- [ACTION ITEM]: Make an exact copy of the records, dropping all pictures.

[Pixel coordinate grounding data]
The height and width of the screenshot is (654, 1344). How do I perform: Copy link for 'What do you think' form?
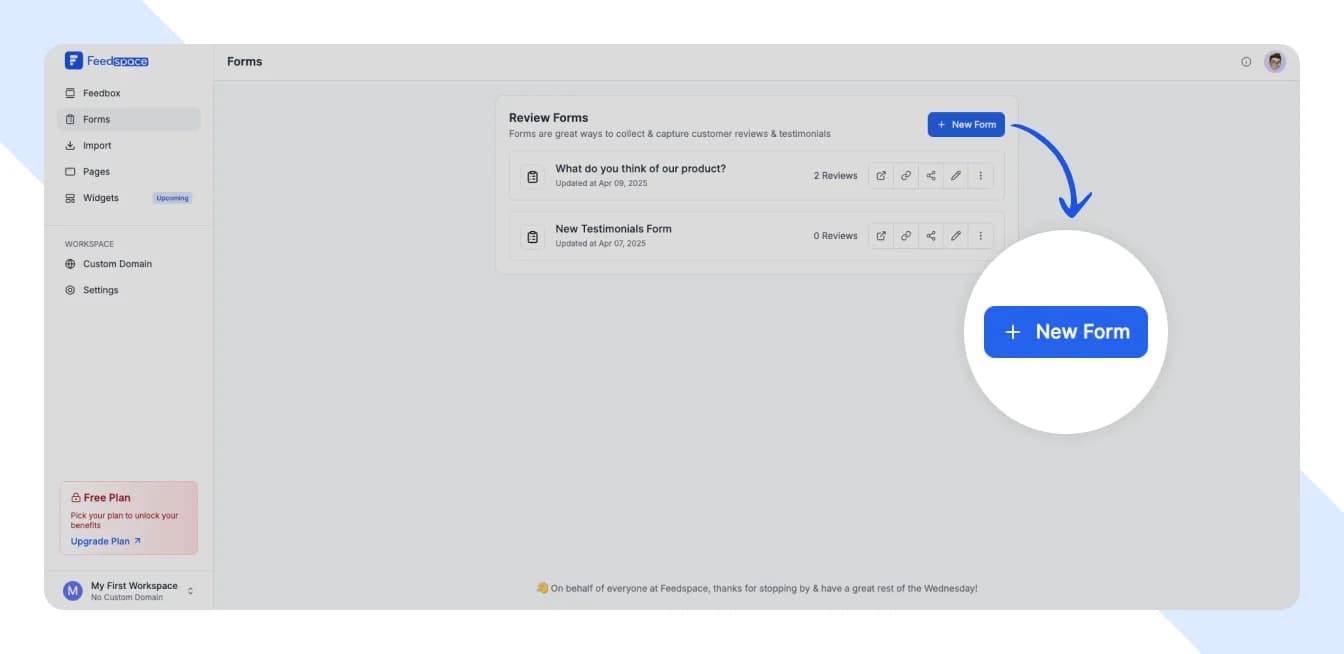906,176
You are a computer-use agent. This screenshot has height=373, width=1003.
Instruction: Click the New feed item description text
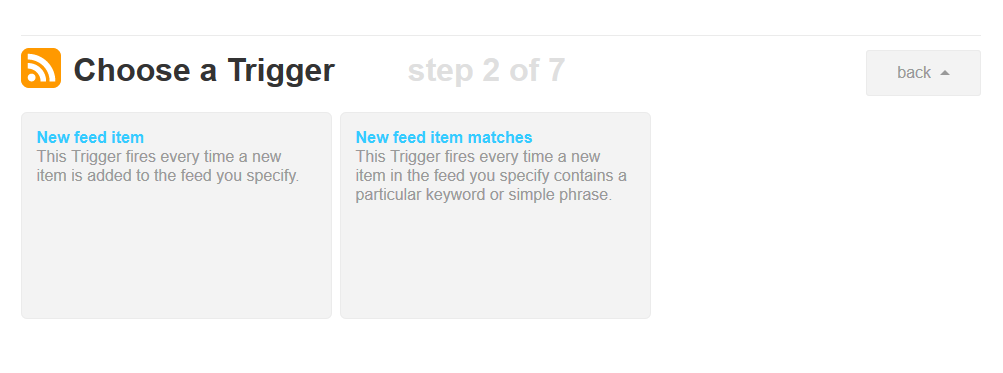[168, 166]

- [ANSWER FOR THIS EXERCISE]:
The height and width of the screenshot is (654, 1344). How do I perform: Copy link for 'What do you think' form?
906,176
You are a computer-use agent. This screenshot has height=373, width=1003.
Instruction: Click the New feed item description text
[168, 166]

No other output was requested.